In hindsight, I realize I’ve been honing my resiliency my entire life. I watched my mom raise my brother and I (only 11 months apart) single-handedly while working full-time without ever missing a game, pageant, school function, or whatever my brother and I threw at her. She was a super-mom, and I knew at a tender age that I wanted to emulate her work ethic, independence, and resourcefulness.

Making resiliency a habit and personal trait required me to make friends with my “wildcards”. Once I learned how to navigate moments of discomfort and struggle, I became UNSTOPPABLE.

Great, so let’s take a few minutes and cover your story. What should folks know about you and what you do?
I’m a triple threat; an actress, author, and advocate. Moreover, I’m deaf and speak three languages (English, Spanish, and ASL)!! What, right?

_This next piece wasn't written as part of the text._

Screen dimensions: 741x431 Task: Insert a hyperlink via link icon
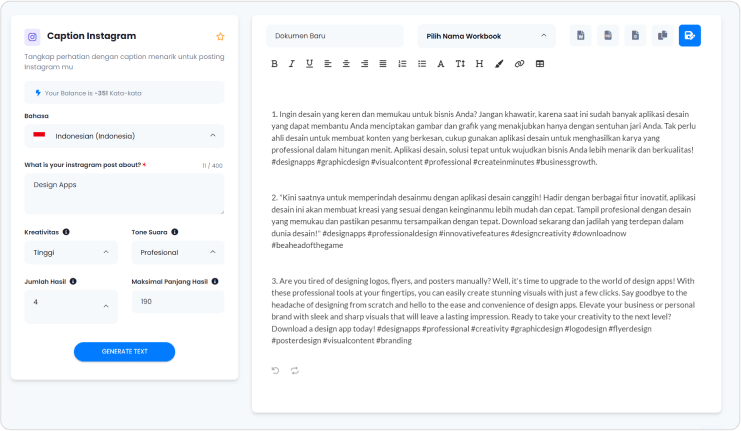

I lost my hearing suddenly as a new mom (2 weeks after my first was born). It was a very unexpected turn in the road as a new mom with zero familial hearing loss. Without a minute to feel sorry about myself, I quickly enrolled in a survival sign language course and started shopping for a hearing solution. I learned my hearing loss was progressive and irreversible – it would take a Cochlear implant to enable me to continue to hear.

The timing of my new life situation was excruciatingly painful, as it’s an innate motherly reflex to be able to respond to your child’s cries. And yet I couldn’t. But what maimed my heart, was the doubt and disbelief about my new disability…..that’s the dagger of living with a hidden disability.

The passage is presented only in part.